România Internațional, 22.02.2019, 14:02
La conclusion générale de l’Inventaire forestier national est positive, estime le directeur exécutif Fordaq Roumanie, organisation qui regroupe des producteurs de bois et de produits dérivés, Cătălin Tobescu : « En premier lieu, nous remarquons une augmentation de la surface couverte de végétation forestière, qui arrive à un peu plus de 7 millions d’hectares au niveau national. Ce qui est important c’est qu’il y a une croissance par rapport aux mesures prises il y a cinq ans. Outre les forêts incluses dans les aménagements forestiers, il existe d’autres types de terrains que nous comptons maintenant dans le fonds forestier national : les pâturages boisés, les prés, les lisières le long des rivières, les bois, toutes sortes de surfaces couvertes d’arbres qui totalisent elles aussi 500.000 hectares. Alors, la surface couverte d’arbres est plus grande que celle que nous prenions en compte précédemment. Nous arrivons à une moyenne de 0,35 hectares par tête d’habitant, ce qui dépasse la moyenne européenne, alors que jusqu’à présent l’on considérait être en dessous de cette moyenne. Cette étude nous donne aussi des informations sur les terrains vides du fonds forestier, c’est-à-dire les terrains non régénérés, qui couvrent seulement 56.000 hectares. Ça veut dire que 1% de la surface totale des forêts n’est pas couverte d’arbres ou n’est pas régénérée. C’est important de constater cela, car on a beaucoup parlé ces vingt dernières années des soi-disant défrichements illégaux et de la disparition des forêts de Roumanie. Ces accusations sont démontées par les données de l’Inventaire forestier national. Une autre information donnée par l’Inventaire est que le volume de bois des forêts a augmenté dans les cinq ans écoulés entre le premier et le deuxième cycle de cette étude. Cela signifie que nous abattons à un rythme plus lent que la croissance des arbres, donc nous exploitons les forêts de manière durable. Nous récupérons environ 60% de la croissance des forêts. »

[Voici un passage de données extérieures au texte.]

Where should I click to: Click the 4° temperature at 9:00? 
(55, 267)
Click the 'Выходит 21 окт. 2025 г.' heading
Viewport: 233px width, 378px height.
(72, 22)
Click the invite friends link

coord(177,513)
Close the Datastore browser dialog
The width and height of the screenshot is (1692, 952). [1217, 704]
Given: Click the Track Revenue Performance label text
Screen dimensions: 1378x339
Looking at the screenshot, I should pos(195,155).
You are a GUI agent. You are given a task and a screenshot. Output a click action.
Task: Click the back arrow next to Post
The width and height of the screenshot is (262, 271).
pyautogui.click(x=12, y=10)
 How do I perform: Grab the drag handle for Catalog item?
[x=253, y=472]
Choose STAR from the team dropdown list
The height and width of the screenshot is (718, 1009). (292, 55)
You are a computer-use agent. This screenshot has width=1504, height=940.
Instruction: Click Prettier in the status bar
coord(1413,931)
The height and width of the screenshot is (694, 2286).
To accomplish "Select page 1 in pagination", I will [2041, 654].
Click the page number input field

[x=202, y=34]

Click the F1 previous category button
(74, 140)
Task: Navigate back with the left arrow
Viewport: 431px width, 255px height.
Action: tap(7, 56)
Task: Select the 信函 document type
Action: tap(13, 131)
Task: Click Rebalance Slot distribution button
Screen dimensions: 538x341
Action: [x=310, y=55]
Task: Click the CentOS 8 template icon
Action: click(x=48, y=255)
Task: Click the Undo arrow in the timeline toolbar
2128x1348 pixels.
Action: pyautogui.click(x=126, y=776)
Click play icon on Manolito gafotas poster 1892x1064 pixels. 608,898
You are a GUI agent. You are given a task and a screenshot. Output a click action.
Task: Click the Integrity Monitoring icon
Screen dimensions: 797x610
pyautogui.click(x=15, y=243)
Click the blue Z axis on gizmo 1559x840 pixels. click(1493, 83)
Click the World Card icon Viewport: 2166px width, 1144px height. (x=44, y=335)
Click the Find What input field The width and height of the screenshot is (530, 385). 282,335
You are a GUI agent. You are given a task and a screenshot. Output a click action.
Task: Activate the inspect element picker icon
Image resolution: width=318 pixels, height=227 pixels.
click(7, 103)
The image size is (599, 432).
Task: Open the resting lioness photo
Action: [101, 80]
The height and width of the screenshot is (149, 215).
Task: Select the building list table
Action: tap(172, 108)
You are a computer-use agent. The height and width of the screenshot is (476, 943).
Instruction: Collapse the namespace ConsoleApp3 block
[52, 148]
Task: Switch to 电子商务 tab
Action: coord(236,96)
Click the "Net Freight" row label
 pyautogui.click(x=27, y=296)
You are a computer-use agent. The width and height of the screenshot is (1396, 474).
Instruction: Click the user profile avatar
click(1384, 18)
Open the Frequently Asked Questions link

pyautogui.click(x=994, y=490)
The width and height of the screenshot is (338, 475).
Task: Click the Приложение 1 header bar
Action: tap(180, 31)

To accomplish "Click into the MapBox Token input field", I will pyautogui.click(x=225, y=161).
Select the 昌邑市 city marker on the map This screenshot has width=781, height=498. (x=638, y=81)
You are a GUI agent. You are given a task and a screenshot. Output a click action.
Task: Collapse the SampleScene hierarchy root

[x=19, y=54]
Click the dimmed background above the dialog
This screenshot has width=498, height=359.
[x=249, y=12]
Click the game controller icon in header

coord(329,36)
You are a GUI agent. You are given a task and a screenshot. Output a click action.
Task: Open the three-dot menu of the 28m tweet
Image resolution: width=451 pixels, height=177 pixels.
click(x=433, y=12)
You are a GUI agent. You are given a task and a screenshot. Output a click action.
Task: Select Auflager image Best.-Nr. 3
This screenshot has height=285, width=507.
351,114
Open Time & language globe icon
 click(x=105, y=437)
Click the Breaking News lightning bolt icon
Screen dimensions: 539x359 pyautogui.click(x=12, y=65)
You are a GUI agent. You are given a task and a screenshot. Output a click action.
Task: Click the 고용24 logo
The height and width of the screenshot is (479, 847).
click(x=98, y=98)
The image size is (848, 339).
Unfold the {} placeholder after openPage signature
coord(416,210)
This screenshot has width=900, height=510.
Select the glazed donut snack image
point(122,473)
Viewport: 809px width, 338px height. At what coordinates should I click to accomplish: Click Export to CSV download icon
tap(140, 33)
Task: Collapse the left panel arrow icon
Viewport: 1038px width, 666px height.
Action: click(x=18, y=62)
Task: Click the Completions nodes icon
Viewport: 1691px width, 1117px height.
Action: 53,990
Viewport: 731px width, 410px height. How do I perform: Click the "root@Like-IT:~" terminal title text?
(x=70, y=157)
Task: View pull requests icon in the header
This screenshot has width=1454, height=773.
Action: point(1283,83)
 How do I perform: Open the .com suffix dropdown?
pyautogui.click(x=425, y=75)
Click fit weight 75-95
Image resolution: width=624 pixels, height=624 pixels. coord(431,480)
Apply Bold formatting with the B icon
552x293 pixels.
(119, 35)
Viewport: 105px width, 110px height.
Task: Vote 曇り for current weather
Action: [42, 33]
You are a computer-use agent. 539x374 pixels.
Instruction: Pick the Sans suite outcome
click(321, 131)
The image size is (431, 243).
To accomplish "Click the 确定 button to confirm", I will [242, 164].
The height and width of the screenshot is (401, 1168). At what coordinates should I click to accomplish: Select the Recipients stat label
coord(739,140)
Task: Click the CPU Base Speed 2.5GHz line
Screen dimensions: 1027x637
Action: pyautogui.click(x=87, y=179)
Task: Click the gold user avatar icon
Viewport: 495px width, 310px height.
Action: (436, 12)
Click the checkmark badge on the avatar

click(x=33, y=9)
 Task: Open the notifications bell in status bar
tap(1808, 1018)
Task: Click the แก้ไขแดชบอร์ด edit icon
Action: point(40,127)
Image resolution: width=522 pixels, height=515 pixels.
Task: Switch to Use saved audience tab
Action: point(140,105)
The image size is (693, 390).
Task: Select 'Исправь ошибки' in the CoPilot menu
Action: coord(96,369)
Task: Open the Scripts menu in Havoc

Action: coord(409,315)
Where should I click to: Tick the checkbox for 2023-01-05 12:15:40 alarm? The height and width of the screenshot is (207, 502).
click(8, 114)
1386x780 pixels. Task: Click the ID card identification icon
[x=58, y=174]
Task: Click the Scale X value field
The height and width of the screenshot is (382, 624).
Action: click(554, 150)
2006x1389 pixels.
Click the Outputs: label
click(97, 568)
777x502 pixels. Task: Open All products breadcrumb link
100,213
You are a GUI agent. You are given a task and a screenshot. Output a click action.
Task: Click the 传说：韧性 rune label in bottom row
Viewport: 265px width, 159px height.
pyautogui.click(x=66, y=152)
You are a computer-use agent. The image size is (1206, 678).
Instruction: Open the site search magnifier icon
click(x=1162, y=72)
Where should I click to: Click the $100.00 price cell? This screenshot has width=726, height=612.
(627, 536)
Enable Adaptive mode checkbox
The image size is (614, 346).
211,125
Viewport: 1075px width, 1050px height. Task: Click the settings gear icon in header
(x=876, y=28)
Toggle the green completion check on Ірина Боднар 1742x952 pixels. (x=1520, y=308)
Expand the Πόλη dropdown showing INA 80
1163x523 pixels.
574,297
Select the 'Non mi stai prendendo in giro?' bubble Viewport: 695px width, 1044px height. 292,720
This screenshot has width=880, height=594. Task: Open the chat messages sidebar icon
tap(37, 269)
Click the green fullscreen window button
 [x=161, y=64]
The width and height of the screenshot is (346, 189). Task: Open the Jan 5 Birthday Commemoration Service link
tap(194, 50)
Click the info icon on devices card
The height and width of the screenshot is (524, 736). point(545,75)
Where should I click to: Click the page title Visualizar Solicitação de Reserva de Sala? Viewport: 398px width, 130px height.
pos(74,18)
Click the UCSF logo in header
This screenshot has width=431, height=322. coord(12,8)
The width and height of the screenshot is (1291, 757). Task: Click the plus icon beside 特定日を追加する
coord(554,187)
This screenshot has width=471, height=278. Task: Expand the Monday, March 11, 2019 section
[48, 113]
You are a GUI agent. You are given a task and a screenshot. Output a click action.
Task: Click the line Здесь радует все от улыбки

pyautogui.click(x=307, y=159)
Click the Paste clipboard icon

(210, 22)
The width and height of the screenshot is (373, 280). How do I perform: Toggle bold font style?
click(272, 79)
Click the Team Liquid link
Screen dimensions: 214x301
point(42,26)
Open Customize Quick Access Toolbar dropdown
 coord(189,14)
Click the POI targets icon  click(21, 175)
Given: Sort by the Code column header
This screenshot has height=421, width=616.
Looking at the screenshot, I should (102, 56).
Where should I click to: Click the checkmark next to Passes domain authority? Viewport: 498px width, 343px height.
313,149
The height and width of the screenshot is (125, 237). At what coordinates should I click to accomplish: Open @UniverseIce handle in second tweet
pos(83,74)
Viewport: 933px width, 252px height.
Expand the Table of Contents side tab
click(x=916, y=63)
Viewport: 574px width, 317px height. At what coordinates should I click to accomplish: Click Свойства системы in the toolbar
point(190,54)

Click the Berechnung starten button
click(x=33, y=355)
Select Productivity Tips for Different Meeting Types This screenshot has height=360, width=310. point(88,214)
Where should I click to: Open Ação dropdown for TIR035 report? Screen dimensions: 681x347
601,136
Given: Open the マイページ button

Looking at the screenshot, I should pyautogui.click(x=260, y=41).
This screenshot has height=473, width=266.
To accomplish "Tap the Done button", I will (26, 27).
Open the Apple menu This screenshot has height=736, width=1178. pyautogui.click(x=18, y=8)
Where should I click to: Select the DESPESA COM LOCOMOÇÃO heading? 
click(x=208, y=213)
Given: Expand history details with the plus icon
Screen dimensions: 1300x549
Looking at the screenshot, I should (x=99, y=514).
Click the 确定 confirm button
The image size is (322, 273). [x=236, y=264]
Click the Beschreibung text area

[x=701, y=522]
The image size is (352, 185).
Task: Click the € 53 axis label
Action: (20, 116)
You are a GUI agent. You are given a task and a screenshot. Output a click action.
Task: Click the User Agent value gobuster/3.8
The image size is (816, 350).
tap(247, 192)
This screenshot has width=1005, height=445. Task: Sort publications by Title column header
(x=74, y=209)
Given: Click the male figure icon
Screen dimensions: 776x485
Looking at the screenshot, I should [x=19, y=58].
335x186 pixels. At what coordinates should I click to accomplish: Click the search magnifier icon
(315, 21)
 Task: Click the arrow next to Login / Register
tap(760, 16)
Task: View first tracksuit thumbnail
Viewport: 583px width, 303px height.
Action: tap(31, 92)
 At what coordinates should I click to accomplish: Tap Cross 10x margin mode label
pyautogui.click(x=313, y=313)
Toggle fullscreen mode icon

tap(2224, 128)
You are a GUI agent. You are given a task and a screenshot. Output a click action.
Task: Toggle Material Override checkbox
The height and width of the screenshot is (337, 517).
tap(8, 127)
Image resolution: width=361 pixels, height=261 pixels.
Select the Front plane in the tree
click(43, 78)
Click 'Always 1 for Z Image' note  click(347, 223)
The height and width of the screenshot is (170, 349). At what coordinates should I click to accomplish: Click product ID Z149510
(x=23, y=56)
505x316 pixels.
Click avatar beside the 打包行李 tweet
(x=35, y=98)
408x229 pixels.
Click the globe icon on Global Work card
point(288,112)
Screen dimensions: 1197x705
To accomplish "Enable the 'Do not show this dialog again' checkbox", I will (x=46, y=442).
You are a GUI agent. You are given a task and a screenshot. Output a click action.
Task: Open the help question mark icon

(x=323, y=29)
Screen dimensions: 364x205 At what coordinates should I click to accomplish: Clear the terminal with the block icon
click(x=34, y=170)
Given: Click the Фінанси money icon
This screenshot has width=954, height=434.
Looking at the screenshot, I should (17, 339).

D’un autre côté, les associations actives dans le domaine de l’environnement expriment leur mécontentement quant aux résultats de ce deuxième cycle de l’Inventaire forestier national. Selon eux, les défrichements illégaux ont dépassé les légaux, fixés à 18 millions de mètres cubes par an. Plus de 20 millions de mètres cubes de bois seraient volés chaque année, sans que cela apparaisse dans les calculs de l’Inventaire national. Ce volume représente l’équivalent d’une surface de 242.352 hectares de forêt défrichés entre 2013 et 2018.
Andrei Ciurcanu, directeur d’investigations de l’ONG « Agent Green » : « Nous détenons des informations qui indiquent que l’on essaie de cacher certaines données ou d’en empêcher la publication dans l’Inventaire forestier national. En utilisant des méthodes journalistiques, nous sommes en possession d’informations sur le volume de bois mesuré dans le premier cycle l’Inventaire et qu’on ne retrouve pas dans le deuxième cycle. Il s’agit d’une moyenne statistique annuelle de 38,6 millions de mètres cubes. Nous avons publié une lettre ouverte, adressée au Président et au ministère des Eaux et des forêts, où nous demandons un débat sur ce chiffre. Une question se pose : si le volume de bois défriché annuellement entre les deux cycles de l’Inventaire est de 38,6 millions de mètres cubes et que la Roumanie, selon les données officielles, exploite en moyenne 18 millions de mètres cubes de bois, où se trouve la différence de 20 millions de mètres cubes ? Légalement, cette différence n’est pas couverte. Notre conclusion est que les 20 millions de mètres cubes sont défrichés illégalement chaque année. »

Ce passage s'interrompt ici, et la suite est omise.